The berries and the hulls are kept in the press for about 40 minutes. It also has an air bladder inside which expands and contracts.

The biggest part of the plant is the cranberry sauce wing and storage. They run all year long, but have their busiest time around the holiday season, including Thanksgiving. They produce about one-third of the cranberry sauce that Ocean Spray sells - the rest comes out of Wisconsin.

Hot water and sugar cooks the berries up and is then canned. The sauce has a jellied consistency when it cools. Radford explained that they regularly check the consistency of the sauce.

"We dump a can out and put a weight on it and time how long it takes for the weight to fall through," Radford explained. "We're checking jells all the time."

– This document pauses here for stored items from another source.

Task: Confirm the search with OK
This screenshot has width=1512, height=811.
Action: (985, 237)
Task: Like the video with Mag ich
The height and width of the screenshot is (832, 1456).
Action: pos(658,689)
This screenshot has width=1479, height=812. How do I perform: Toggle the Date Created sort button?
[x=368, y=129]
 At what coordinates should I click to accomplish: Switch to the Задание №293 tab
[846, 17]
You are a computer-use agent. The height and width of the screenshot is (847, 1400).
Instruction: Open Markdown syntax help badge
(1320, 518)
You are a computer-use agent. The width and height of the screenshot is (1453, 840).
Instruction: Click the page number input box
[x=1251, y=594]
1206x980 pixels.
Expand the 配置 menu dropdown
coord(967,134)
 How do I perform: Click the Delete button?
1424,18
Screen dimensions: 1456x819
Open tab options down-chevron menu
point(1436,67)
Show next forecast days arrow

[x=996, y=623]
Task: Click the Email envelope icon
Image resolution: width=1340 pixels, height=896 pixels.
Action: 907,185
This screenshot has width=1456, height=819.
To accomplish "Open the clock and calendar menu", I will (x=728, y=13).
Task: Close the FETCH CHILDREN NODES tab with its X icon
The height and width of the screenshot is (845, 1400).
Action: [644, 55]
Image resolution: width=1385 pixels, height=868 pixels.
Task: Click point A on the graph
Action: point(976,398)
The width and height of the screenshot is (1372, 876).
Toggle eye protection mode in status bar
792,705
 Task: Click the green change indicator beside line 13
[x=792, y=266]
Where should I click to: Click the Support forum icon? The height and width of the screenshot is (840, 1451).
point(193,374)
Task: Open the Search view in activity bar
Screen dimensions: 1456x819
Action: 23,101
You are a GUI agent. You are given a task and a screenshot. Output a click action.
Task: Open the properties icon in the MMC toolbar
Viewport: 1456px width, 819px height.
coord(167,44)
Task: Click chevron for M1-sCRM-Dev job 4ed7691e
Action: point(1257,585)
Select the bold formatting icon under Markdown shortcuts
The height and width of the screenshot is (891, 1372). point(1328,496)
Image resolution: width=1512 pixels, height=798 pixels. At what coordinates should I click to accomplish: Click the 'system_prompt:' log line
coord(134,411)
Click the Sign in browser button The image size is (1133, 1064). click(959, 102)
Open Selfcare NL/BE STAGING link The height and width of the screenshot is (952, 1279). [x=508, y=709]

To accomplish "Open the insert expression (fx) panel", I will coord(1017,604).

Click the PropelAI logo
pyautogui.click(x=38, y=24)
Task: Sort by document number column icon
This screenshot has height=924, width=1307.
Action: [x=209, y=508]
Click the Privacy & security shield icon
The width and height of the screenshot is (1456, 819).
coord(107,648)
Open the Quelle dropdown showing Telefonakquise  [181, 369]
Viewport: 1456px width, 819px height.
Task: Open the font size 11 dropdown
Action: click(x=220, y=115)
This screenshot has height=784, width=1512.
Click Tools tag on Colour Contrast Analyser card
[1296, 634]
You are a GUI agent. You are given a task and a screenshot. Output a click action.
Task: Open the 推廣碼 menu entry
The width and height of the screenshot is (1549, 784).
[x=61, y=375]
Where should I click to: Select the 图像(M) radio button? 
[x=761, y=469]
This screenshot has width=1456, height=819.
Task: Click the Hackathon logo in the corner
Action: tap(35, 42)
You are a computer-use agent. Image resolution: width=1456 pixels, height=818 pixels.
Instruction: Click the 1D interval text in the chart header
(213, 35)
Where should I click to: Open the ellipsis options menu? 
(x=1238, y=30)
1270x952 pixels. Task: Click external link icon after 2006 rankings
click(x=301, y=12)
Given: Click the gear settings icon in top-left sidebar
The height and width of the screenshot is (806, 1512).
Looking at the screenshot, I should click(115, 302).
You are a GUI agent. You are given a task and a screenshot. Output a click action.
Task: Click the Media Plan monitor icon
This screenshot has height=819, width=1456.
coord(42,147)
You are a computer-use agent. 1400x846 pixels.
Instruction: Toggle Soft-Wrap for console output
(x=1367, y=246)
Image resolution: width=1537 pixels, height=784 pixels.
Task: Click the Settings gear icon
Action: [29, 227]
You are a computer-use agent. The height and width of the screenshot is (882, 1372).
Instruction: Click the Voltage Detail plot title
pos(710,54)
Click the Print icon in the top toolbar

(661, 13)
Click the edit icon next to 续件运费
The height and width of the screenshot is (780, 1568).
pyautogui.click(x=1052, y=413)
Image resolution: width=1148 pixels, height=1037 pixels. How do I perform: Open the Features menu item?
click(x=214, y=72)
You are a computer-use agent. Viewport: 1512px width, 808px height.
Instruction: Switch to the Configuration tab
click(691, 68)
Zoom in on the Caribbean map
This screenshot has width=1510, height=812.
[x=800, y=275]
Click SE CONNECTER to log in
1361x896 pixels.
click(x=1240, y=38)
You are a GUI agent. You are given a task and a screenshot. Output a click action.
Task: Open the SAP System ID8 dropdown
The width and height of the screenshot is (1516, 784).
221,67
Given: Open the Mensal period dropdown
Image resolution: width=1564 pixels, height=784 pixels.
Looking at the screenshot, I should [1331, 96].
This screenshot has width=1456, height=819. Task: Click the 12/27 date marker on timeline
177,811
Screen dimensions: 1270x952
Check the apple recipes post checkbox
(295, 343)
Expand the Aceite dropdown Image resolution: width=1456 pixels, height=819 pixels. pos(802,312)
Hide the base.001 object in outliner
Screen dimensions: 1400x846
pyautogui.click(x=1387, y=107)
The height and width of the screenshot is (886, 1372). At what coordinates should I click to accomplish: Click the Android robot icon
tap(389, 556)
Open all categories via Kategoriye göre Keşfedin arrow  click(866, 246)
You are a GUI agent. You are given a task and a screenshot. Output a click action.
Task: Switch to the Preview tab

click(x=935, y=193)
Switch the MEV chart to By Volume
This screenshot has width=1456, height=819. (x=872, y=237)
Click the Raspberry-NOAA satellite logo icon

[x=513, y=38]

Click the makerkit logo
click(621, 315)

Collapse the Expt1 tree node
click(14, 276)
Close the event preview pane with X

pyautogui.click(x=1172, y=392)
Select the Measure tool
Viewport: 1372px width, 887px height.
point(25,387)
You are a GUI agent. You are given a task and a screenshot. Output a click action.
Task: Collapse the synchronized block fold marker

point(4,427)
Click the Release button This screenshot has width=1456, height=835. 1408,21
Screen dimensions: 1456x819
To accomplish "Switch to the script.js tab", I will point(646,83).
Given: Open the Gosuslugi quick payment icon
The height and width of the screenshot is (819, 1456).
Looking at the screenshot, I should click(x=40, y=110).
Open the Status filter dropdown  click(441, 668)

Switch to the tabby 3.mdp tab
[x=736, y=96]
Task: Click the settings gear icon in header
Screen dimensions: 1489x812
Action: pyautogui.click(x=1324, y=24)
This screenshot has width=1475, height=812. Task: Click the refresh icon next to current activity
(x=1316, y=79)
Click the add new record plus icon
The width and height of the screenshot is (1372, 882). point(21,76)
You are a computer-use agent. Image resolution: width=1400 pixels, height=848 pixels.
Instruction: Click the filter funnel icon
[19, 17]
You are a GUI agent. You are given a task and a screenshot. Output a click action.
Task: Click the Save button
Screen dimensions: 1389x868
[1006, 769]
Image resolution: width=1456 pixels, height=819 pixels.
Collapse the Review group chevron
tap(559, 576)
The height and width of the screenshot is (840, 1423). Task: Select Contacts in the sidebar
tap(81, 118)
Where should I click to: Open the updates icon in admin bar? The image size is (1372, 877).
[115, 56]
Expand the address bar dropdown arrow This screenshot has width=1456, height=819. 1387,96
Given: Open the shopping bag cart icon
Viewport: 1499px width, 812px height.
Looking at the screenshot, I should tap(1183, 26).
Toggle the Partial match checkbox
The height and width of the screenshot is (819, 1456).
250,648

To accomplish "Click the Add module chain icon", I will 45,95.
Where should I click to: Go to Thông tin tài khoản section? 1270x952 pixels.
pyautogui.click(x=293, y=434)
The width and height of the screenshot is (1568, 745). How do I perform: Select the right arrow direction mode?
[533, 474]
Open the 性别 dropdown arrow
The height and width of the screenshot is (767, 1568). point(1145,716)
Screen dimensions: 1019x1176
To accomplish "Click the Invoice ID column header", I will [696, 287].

Company policy dictates that there are to be no photographs taken inside the plant. This is because there is some equipment they use that they don't want their competitors to see. One of the newest such devices is a type of micro-filtration system used for reverse osmosis when concentrating the juice - it siphons the water from the juice. Another device is located in an annex building on site used for processing and packaging whole berries. If the cranberries make it passed a sorting machine - built in the 1910s and constructed of wood, which checks for size - they are passed under a camera that checks for color. If a berry is not dark enough it is removed from the assembly line by a shot of air. The camera that makes these determinations is the same installed in the cruise missiles used by the U.S. military - Ocean Spray purchased the technology from the defense department.

Many of the whole packaged berries are sent to other countries now, including Great Britain. Radford said that they don't have a Thanksgiving holiday, but they do have what is called "Game Season," which kicks off the harvest time.

"We sell quite a bit of cranberries over there, surprisingly," said Radford. "This is a native North American fruit."

In fact, according to Radford, cranberries are one of only three native fruits sold commercially - the other two are blueberries and concord grapes.

The United States doesn't have Game Season, we have Thanksgiving - a holiday that the Markham plant lives for.

They produce nearly a million cases of cranberry sauce each year. They produce both the consumer-sized 12 ounce cans, as well as the larger #10 cans, used by restaurants and other institutions. The Markham plant has a warehouse that stores the cases of sauce ready for shipment. Some are sent to distribution centers, while others are shipped directly to stores.

"This time of year they go straight to the stores," including places like Sid's Market said Radford. "There's not a whole lot of empty room here."

Right now they are close to capacity in storage.

"We want to make sure that nobody runs out of sauce at Thanksgiving time," he said.